LISTED ENTRIES section start

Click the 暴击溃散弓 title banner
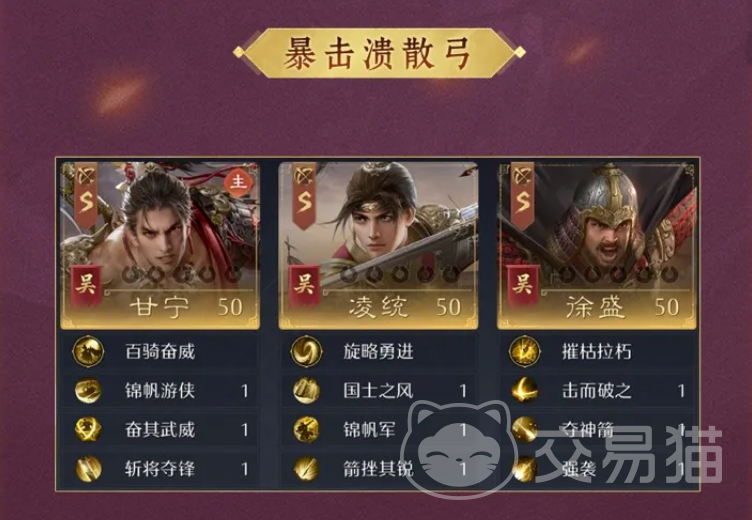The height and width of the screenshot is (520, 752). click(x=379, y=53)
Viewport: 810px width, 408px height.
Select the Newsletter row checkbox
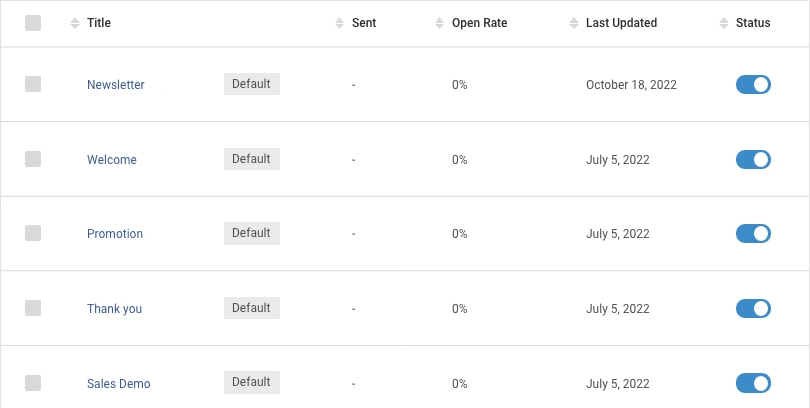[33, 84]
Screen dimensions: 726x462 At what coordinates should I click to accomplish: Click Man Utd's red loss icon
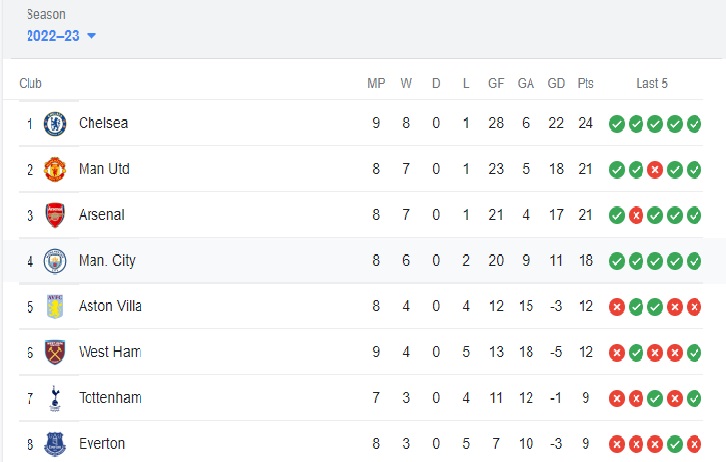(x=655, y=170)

LISTED ENTRIES section end

Output every line above exactly as it stands, and drop any picture.

• [TASK ANSWER]:
Click the 暴击溃散弓 title banner
The height and width of the screenshot is (520, 752). click(x=379, y=53)
Viewport: 810px width, 408px height.
Select the Newsletter row checkbox
[33, 84]
Screen dimensions: 726x462 At what coordinates should I click to accomplish: Click Man Utd's red loss icon
(x=655, y=170)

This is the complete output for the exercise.